Excerpts from a dataset:
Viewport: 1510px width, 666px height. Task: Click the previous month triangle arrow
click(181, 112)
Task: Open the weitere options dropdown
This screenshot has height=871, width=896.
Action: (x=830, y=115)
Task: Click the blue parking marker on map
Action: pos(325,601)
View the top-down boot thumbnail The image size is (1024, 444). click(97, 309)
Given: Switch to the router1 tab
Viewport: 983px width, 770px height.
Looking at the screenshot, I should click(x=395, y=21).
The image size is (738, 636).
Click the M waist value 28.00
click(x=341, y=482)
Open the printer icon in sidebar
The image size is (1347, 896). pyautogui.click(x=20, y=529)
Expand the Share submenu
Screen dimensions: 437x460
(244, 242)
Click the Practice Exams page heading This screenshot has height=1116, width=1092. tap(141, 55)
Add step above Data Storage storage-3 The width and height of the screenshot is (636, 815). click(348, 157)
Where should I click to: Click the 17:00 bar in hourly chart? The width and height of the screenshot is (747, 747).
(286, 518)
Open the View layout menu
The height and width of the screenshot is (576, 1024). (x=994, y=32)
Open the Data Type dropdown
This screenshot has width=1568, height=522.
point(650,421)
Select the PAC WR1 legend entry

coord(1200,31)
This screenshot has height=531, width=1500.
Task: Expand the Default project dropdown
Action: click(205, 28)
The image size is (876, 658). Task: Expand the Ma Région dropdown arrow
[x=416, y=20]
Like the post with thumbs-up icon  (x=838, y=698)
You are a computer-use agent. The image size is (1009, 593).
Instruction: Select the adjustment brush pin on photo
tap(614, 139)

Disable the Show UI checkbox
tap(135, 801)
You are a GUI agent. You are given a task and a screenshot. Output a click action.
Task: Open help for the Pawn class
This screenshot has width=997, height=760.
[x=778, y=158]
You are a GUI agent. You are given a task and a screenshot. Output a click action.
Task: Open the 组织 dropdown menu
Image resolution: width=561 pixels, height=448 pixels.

- Work to complete -
You are asked to reproduce word for word the line containing "The image size is (876, 658)." and every subsequent line through the end of the entries.

- Task response -
The image size is (876, 658). Task: Expand the Ma Région dropdown arrow
[x=416, y=20]
Like the post with thumbs-up icon  (x=838, y=698)
You are a computer-use agent. The image size is (1009, 593).
Instruction: Select the adjustment brush pin on photo
tap(614, 139)

Disable the Show UI checkbox
tap(135, 801)
You are a GUI agent. You are given a task and a screenshot. Output a click action.
Task: Open help for the Pawn class
This screenshot has width=997, height=760.
[x=778, y=158]
You are a GUI agent. You are given a task and a screenshot. Output a click action.
Task: Open the 组织 dropdown menu
Image resolution: width=561 pixels, height=448 pixels.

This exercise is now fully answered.